■ **STATED PROBLEM 1**
According to the passage on BOINC coprocessor support, what example name is suggested for the planning class?

■ **PASSAGE**
This document describes BOINC's support for applications that use coprocessors such as

  • GPUs
  • Cell SPEs

We'll assume that these resources are allocated rather than scheduled: i.e., an application using a coprocessor has it locked while the app is in memory, even if the app is suspended by BOINC or descheduled by the OS.

The BOINC client probes for coprocessors and reports them in scheduler requests.

Deploying a coprocessor app

BOINC uses the application planning mechanism to coordinate the scheduling of multi-threaded applications.

Suppose you've developed a coprocessor program, that it uses a CUDA GPU and 1 GFLOPS of the CPU, and produces a total of 100 GFLOPS. To deploy it:

  • Choose a "planning class" name for the program, say "cuda_1.1" (see below).
  • Create an app version. Include a file app_plan containing "cuda_1.1".
  • Link the following function into your scheduler:
    bool app_plan(SCHEDULER_REQUEST& sreq, const char* plan_class, HOST_USAGE& hu) {
        if (strcmp(plan_class, "cuda_1.1") != 0) {
            return false;
        }
        for (i=0; i<sreq.coprocs.size(); i++) {
            COPROC cp = sreq.coprocs[i];
            if (cp.type == COPROC_CUDA) {
                COPROC_USAGE cu;
                strcpy(cu.name, cp.name);
                cu.count = 1;
                hu.coprocs.push_back(cu);
                double x = 1e9/host.p_fpops;
                if (x > 1) x = 1;
                hu.avg_ncpus = x;
                hu.max_ncpus = x;
                hu.fpops = 5e11;
                return true;
            }
        }
        return false;
    }
    

Questions

  • How does BOINC know if non-BOINC applications are using resources?

Possible future additions

  • Allow app_versions to specify min and max requirements (and have a corresponding allocation scheme in the client).
  • Let projects define their own resources, unknown to BOINC, and have "probe" programs (using the assigned-job mechanism) that surveys the resources on each host.
  • Store the resource descriptions in the DB (or maybe flat files), so that you can study your host population.

■ **DATASET RECORDS**
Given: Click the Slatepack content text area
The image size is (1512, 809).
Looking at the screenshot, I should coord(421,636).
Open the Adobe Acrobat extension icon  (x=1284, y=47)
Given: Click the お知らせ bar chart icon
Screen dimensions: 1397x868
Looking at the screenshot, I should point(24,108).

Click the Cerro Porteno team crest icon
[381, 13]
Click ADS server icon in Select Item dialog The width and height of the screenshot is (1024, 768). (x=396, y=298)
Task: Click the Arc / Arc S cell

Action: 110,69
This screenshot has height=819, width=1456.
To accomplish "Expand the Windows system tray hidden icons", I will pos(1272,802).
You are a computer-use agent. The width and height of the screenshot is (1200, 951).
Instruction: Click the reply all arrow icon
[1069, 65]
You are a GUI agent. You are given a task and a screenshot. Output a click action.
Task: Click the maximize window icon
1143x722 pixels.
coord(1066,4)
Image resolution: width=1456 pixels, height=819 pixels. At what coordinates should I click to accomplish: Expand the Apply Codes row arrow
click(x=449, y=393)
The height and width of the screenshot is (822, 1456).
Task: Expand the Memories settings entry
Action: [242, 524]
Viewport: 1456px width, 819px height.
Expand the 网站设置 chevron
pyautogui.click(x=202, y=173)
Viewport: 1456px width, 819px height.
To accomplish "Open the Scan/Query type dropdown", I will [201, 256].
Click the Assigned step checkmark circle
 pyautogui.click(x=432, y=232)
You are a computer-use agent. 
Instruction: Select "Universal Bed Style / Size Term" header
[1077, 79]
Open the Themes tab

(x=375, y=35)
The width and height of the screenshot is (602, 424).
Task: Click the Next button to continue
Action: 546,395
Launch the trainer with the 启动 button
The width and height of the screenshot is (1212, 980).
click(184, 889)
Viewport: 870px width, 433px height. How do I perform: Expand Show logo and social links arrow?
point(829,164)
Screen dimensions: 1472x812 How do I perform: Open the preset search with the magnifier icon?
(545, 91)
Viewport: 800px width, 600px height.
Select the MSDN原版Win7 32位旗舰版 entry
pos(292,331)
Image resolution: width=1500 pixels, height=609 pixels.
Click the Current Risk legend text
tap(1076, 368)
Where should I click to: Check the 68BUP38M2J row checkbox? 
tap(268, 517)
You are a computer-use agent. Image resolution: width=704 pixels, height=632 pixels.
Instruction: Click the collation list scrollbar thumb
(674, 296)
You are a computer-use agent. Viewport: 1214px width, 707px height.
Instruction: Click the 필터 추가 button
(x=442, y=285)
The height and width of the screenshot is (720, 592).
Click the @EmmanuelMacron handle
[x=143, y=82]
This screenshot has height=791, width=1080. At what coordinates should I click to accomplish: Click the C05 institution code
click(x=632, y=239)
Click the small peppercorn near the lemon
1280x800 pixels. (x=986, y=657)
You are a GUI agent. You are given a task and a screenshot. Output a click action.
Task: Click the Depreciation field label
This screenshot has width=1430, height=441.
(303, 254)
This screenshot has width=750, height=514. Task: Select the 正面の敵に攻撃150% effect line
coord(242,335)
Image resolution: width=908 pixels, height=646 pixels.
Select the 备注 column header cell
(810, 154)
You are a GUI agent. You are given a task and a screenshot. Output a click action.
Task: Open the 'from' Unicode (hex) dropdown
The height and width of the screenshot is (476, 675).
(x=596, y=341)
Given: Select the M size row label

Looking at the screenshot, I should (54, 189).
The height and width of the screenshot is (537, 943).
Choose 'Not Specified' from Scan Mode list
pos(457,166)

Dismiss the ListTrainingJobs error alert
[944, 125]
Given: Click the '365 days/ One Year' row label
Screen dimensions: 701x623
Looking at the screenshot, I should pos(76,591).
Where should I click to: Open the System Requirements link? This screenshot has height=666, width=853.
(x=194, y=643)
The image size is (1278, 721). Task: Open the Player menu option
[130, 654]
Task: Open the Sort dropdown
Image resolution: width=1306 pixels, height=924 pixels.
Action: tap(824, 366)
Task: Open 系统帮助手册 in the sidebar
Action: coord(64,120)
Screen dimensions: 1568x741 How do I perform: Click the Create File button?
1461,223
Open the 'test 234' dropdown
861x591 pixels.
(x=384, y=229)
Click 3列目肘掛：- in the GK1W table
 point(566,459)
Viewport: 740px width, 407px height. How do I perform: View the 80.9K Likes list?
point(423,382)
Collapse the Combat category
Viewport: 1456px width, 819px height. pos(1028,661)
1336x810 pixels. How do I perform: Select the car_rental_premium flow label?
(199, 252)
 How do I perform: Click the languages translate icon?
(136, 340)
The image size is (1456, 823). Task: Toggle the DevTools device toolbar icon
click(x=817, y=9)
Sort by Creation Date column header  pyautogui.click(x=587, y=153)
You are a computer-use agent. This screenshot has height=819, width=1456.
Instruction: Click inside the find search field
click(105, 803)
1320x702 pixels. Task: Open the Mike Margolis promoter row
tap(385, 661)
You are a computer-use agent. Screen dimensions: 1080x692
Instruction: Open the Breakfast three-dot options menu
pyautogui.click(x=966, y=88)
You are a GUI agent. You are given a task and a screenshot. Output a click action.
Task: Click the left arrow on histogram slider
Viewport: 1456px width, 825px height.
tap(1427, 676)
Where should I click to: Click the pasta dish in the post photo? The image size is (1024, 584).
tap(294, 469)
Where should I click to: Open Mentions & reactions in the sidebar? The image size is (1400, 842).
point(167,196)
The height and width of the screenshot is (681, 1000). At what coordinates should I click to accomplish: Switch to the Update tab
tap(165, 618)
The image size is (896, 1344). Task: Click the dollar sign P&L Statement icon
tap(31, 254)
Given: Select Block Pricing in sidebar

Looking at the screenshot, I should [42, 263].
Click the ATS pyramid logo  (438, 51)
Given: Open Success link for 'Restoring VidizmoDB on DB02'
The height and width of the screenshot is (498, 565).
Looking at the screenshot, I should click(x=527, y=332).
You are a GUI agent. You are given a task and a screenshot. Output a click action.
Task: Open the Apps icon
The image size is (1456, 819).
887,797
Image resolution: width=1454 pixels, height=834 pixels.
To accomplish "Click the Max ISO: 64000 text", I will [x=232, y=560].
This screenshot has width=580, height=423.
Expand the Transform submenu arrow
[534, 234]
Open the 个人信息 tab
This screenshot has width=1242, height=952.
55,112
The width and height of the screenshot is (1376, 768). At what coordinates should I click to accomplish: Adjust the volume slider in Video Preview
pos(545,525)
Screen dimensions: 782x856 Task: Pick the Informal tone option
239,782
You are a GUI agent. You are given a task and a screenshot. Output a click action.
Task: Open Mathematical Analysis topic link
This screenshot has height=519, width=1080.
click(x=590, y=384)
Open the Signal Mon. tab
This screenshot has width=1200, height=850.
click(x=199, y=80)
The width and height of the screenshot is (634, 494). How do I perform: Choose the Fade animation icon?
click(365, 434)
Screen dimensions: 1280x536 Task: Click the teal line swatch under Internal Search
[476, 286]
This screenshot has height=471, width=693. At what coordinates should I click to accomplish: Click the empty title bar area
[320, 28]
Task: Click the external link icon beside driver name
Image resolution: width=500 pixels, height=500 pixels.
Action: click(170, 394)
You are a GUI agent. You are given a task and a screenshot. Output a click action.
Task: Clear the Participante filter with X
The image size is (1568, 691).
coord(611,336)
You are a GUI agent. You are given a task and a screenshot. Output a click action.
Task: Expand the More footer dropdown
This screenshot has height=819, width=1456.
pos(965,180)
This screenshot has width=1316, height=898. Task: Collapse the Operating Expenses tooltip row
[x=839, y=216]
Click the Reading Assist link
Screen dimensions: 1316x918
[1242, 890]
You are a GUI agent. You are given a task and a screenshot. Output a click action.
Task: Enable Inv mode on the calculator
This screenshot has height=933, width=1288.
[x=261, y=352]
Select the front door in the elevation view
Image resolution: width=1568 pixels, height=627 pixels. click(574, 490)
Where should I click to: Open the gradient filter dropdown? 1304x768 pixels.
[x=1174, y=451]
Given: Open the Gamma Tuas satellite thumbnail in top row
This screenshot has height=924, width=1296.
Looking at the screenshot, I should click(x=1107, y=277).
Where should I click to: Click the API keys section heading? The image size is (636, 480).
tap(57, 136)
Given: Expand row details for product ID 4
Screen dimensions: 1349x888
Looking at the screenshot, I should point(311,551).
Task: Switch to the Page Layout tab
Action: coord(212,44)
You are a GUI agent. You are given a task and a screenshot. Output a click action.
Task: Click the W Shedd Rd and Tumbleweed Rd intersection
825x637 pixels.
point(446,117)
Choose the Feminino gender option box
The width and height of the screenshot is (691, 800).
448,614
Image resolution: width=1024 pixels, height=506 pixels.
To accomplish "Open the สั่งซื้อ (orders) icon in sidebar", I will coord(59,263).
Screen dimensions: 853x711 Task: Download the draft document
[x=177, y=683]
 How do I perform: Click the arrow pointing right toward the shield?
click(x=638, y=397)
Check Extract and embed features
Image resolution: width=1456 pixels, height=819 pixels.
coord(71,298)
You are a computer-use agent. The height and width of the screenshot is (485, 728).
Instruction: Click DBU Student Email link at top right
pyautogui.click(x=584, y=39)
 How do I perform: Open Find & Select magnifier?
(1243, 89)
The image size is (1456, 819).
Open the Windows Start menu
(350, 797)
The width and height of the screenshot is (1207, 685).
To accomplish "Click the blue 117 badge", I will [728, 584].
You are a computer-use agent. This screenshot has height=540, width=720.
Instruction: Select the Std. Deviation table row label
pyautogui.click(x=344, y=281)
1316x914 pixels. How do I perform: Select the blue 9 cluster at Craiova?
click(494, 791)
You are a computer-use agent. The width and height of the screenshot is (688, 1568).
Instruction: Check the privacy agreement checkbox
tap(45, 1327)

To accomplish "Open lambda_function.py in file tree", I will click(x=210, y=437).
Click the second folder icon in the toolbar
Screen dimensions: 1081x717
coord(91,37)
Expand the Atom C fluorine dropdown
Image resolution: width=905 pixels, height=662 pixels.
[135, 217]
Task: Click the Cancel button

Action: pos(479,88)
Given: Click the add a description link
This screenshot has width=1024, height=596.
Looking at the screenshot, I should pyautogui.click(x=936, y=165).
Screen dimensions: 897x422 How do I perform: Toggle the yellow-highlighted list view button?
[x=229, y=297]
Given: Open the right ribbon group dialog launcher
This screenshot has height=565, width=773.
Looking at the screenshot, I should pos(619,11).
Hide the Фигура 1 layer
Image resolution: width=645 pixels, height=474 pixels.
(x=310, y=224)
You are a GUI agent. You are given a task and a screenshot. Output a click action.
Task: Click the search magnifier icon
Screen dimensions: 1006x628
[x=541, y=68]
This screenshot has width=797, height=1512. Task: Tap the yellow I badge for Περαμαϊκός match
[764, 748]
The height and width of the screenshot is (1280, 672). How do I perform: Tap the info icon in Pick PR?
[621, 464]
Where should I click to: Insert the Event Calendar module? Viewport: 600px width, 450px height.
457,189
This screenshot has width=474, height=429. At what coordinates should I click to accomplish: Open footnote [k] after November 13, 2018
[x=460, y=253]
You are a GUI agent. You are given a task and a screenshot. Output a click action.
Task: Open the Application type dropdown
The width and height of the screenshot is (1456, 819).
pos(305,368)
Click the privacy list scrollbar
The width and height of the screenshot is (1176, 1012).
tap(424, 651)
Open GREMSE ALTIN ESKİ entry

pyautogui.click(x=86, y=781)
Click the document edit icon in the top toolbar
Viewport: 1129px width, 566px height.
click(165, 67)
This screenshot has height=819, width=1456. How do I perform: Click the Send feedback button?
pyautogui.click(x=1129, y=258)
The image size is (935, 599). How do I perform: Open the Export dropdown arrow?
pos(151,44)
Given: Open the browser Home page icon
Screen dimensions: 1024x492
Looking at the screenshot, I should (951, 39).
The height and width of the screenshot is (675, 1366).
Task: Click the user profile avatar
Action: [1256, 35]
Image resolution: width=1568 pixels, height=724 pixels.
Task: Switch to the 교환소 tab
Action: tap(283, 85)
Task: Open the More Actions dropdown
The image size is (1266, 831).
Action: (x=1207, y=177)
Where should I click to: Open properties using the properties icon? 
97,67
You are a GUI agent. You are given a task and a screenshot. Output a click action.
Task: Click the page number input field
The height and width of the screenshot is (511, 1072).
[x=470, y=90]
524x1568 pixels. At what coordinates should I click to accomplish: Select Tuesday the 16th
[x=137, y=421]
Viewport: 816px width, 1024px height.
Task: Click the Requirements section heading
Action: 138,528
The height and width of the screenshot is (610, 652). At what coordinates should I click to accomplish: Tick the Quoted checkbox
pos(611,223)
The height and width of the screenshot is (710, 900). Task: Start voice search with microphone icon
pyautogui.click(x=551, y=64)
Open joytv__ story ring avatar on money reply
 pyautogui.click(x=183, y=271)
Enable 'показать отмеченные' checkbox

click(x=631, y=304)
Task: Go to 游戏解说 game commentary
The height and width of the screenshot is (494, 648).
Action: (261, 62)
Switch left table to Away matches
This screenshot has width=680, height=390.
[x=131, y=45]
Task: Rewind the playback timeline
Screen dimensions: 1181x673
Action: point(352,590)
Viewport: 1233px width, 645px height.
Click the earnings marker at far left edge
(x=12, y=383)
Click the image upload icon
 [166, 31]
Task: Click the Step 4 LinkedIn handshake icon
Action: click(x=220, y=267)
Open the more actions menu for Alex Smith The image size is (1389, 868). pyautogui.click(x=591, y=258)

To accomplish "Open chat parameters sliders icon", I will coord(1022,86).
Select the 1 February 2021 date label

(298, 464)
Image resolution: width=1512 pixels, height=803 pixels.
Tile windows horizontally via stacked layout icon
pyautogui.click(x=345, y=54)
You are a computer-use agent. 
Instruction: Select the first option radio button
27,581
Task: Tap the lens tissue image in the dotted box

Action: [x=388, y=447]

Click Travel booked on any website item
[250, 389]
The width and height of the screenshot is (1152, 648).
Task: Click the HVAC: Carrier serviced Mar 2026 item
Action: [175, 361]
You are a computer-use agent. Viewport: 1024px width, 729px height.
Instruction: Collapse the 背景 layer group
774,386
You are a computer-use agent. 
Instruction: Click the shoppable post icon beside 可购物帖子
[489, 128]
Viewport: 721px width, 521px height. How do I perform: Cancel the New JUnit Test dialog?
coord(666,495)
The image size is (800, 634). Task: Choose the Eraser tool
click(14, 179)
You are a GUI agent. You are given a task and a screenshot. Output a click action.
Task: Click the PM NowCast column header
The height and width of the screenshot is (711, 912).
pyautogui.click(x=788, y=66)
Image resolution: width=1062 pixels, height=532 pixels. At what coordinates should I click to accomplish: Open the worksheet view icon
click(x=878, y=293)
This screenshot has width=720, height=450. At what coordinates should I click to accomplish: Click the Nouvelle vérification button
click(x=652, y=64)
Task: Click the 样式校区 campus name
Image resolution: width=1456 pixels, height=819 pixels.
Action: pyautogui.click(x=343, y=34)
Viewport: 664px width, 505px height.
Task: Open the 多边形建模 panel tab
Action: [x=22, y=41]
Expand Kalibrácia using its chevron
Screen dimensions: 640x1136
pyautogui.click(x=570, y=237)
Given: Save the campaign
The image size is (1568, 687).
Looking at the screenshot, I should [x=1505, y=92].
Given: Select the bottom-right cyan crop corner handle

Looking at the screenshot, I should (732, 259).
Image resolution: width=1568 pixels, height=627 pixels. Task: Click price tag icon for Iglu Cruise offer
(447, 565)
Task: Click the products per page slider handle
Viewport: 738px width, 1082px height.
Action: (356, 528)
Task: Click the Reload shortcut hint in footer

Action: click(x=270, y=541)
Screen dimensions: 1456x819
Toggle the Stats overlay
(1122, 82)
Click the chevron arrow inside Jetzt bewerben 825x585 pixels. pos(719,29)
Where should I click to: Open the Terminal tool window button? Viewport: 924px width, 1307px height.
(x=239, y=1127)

■ **STATED PROBLEM 2**
Pull out every line of the records that contains the word "privacy".

■ **WORKED SOLUTION 1**
"cuda_1.1"

■ **WORKED SOLUTION 2**
Instruction: Check the privacy agreement checkbox
Click the privacy list scrollbar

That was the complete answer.